According to our friends at the Texas Freedom Network , a new set of social studies textbooks up for approval from the state school board contain many flaws that “reflect the ideological beliefs of politicians on the state board rather than sound scholarship and factual history.”
The material presented in these textbooks on this issue seems to have been determined more by political concerns than considerations of good scholarship. On the one hand, the decisions of these textbooks seem to have been strongly influenced by the suggestions and requirements of the Texas State Board of Education (SBOE). For instance, that the Texas SBOE suggested in the 2009-2010 debate over curriculum standards that Moses influenced the writing of the nation’s founding documents and that several textbooks mention Moses’ influence on the Founders seems to be no coincidence. On the other hand, the frequently vague nature of the textbooks’ statements about the influence of Moses and other religious ideas and figures on the Founders seems to indicate that the publishers did not want to be held accountable by scholars are those critical of SBOE’s standards. Unfortunately, the result of this at once overly controversial and overly careful strategy is the failure to provide students with an understanding of the influence of religion on our Founders that rests on sound scholarship and captures the diversity of the Founders’ views. These textbooks too often settle for giving students vague impressions about the Founders and religion while denying them the crucial information necessary to evaluate these claims. The SBOE and these textbooks have collaborated to make students’’ knowledge of American history a casualty of the culture wars.

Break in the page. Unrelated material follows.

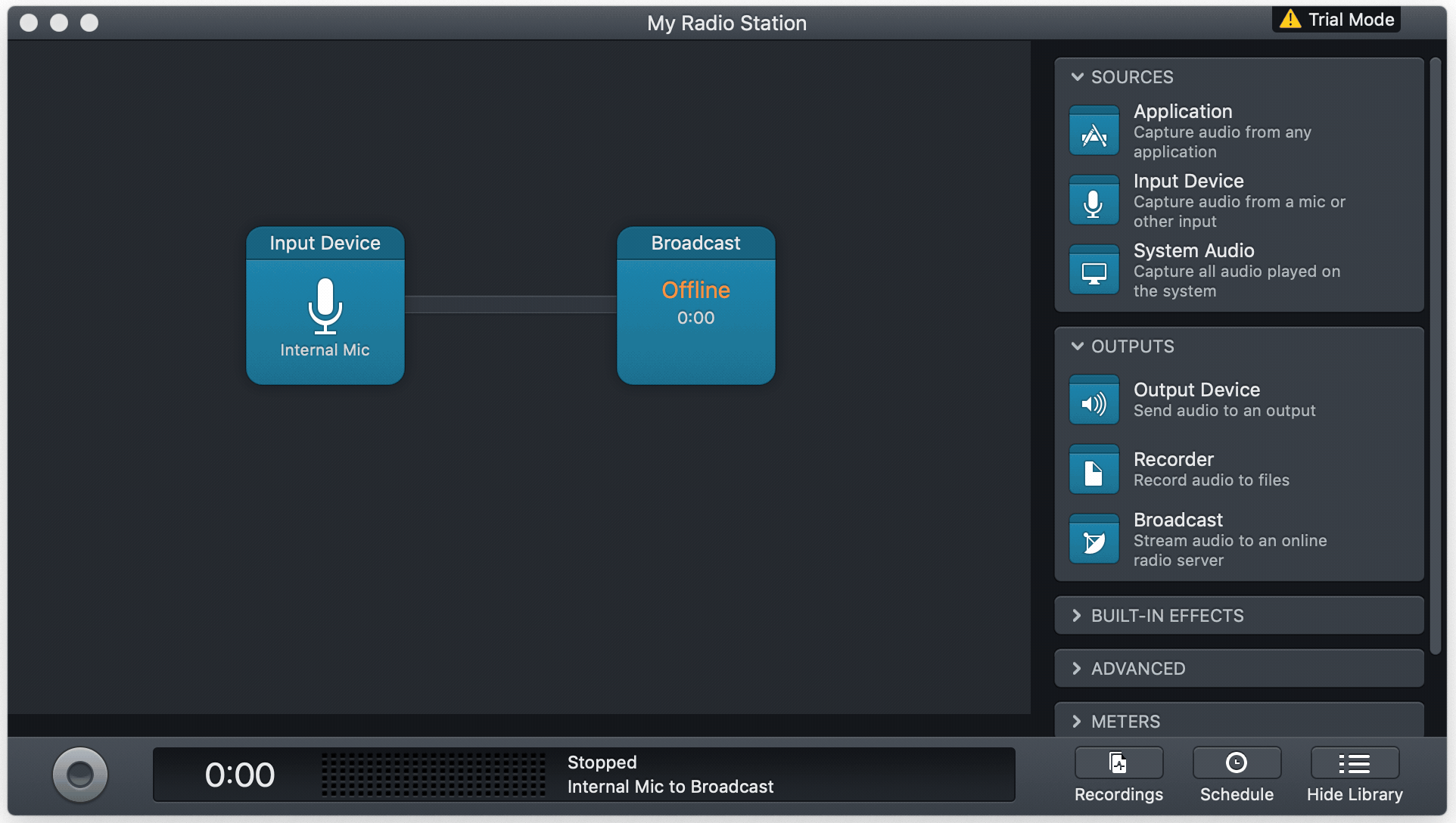Toggle the offline Broadcast block
Screen dimensions: 1456x823
[695, 306]
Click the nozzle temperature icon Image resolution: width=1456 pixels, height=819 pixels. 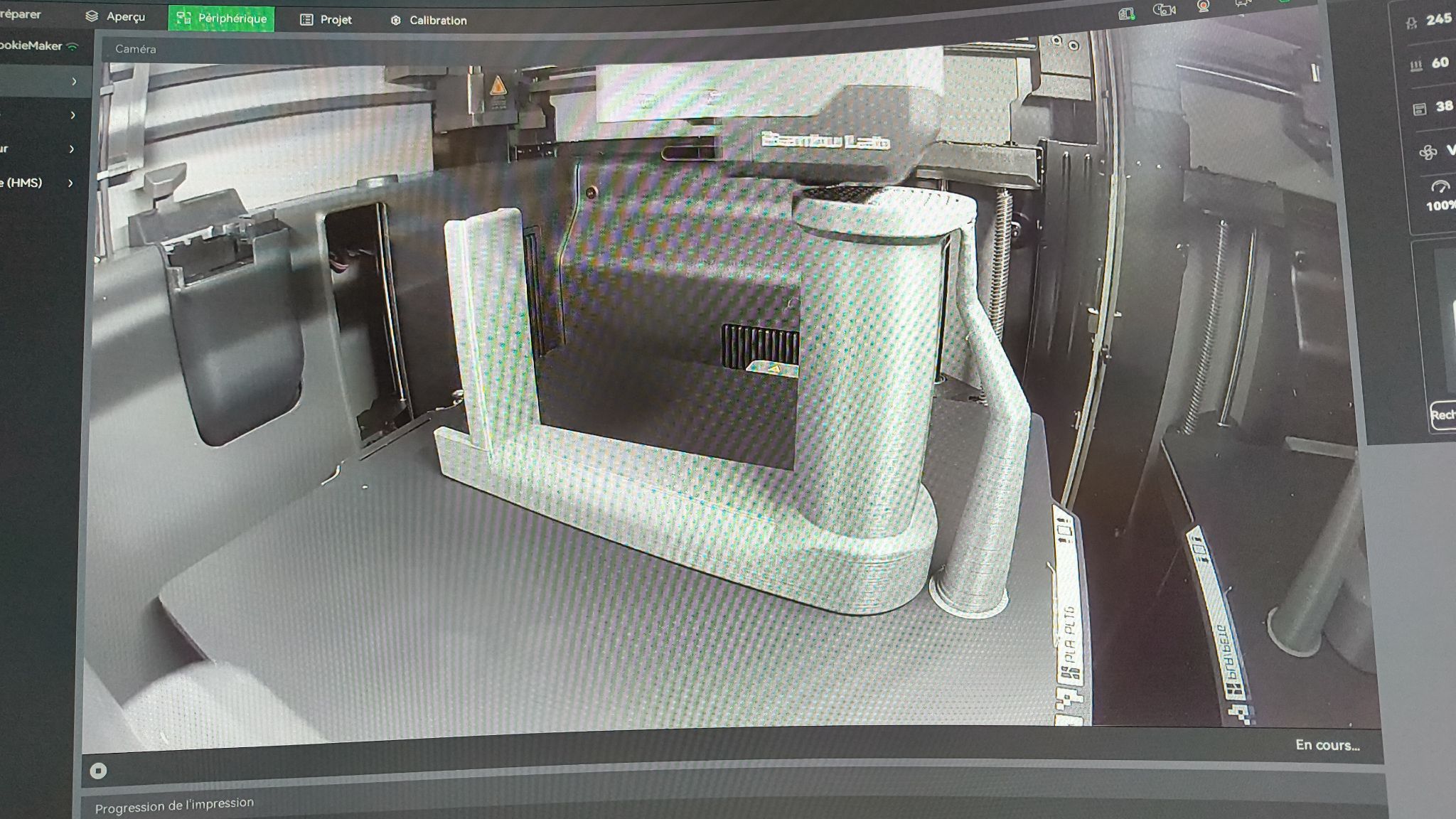pyautogui.click(x=1412, y=23)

Some textbooks greatly exaggerate religious influences on the American founding, with some going so far as to suggest without substantiation that Moses was a major influence, that “the roots of democratic government” can be found in the Old Testament, and that “the biblical idea of a covenant … contributed to our constitutional structure.”
While the textbooks largely make clear that slavery was the central cause of the Civil War, some give nods to neo-Confederate arguments first promoted after the war that “states’ rights” was the driving issue. Some also downplay the serious hardships faced by African Americans during segregation.
Some textbooks reinforce negative stereotypes of Islam as a violent religion spread exclusively by conquest. One tells students, inaccurately, that “the spread of international terrorism is an outgrowth of Islamic fundamentalism,” ignoring the numerous examples of terrorism not related to Islam at all.
Some textbooks suffer from an incomplete and at times inaccurate coverage of religions other than Christianity. For example, one textbook teaches students, inaccurately, that all Hindus are vegetarians. On other hand, coverage of key Christian concepts and historical events are lacking in a few textbooks, often apparently due to the presumption that all students are Christians and already familiar with that information.
Reflecting concerns already noted about the curriculum standards by the conservative Thomas B. Fordham Institute, a number of textbooks present an uncritical celebration of the free enterprise system. They downplay or even ignore legitimate problems in capitalism and the role government played in the growth of the American economy of the 1800s.
A number of U.S. History textbooks suffer from a general lack of attention to the experiences of Native American peoples and cultures and sometimes include biased or misleading information.
One textbook includes a biased even offensive treatment critical of affirmative action, including cartoons that jokingly suggest space aliens would qualify.
Most textbooks offer scant coverage of the movement for LGBT equality, one of the salient civil rights struggles of the last half-century. One publisher links the gay rights movement of the late 1960s to society “spinning out of control.”